Memorias de mi enfermera I: "No le doy más de dos meses..."

Image courtesy of stockimages at FreeDigitalPhotos.net
Hace muchos años, cuando yo trabajaba en uno de los antiguos consultorios de la seguridad social haciendo recetas —¡qué cosas!— viví una situación parecida a ésta...:
María acompañó a su padre anciano al médico. El anciano, cuyo nombre era Germán, llevaba más de seis meses con una molestia en el pecho, tosía mucho, se ahogaba cuando daba unos pasos...«Eso será del tabaco» comentaba Germán, insistente, machacón, al tiempo que un ataque de tos le hacía restallar el aliento como un látigo y le congestionaba el rostro hasta conferirle a su rostro el mismo aspecto y tono de una granada. María insistió hasta la desesperación y, por fin, el anciano consintió en ir con su hija al médico, más para que se callara de una vez que para otra cosa. Él no estaba en absoluto preocupado.
El médico le observó con ojo crítico y, con elocuentes gestos que decían mucho de su profesionalidad, fue explorando cada palmo de su cuerpo, escuchando cada ruido de su ignoto organismo, palpando cada bulto, cada hueco.
—Hay que hacer unas pruebas—, afirmó el médico al tiempo que rellenaba decenas de papeles con letra ilegible, una especie de sentencia de algo desagradable que estaba por llegar.

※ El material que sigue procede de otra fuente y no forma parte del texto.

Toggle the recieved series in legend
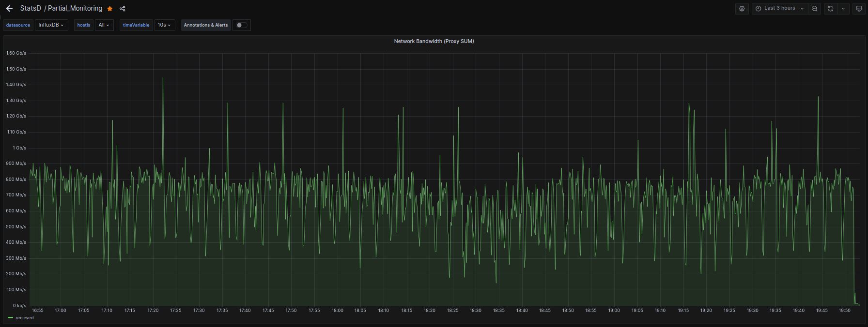Screen dimensions: 868x327 click(25, 318)
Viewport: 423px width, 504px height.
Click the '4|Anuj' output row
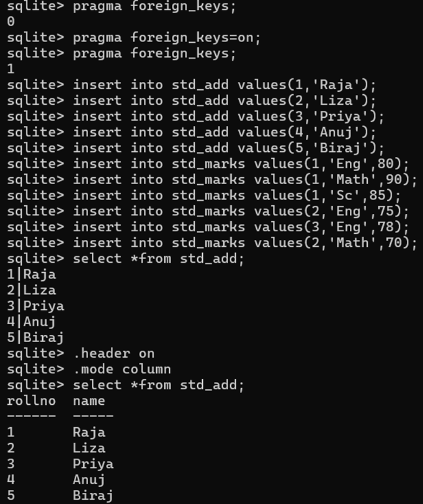[32, 321]
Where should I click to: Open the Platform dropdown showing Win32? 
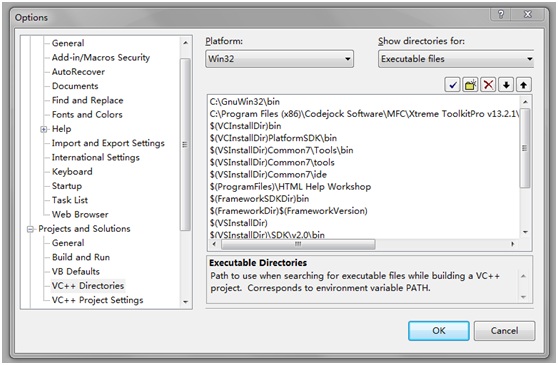(279, 59)
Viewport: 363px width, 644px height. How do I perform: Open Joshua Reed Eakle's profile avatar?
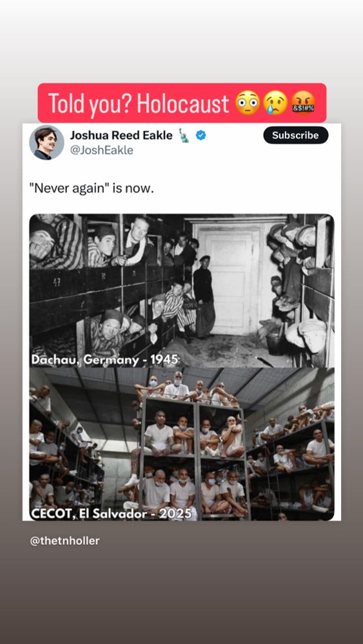tap(46, 142)
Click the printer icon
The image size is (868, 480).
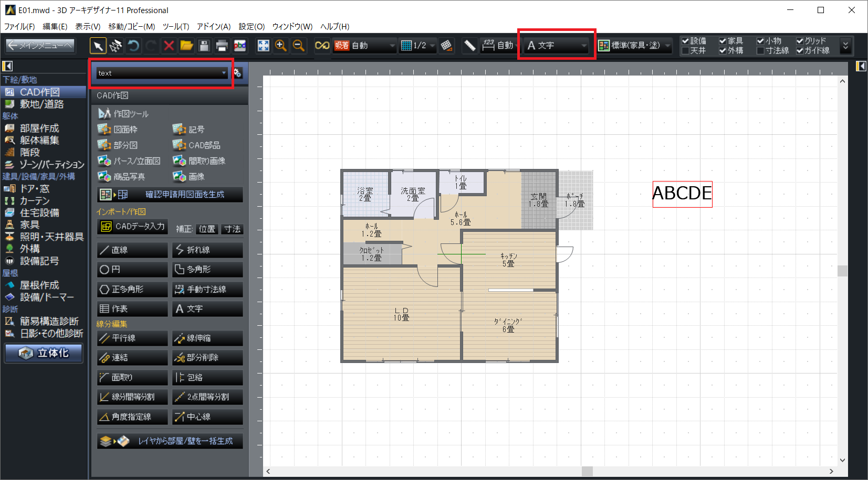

Germán soportó estoicamente cada una de las pruebas, simples unas, crueles hasta rozar el maquiavelismo de la Inquisición, otras. Soportó el dolor, la incomodidad, pero lloró como un niño amargas lágrimas de vergüenza cuando le obligaron a quedarse en cueros en presencia de una enfermera joven, «apenas una adolescente —calculó erróneamente el anciano—». La enfermera que le miraba como se mira a los tontos y que le hablaba varios tonos demasiado alto, al considerar en su escala de valoración personal que todos los viejos son sordos; esa enfermera que, además, se tomaba la familiaridad insultante, según Germán, de tutearlo y de llamarle «abuelo».
—Mi nombre es Germán—, se atrevió a murmurar el anciano con un nudo en la garganta.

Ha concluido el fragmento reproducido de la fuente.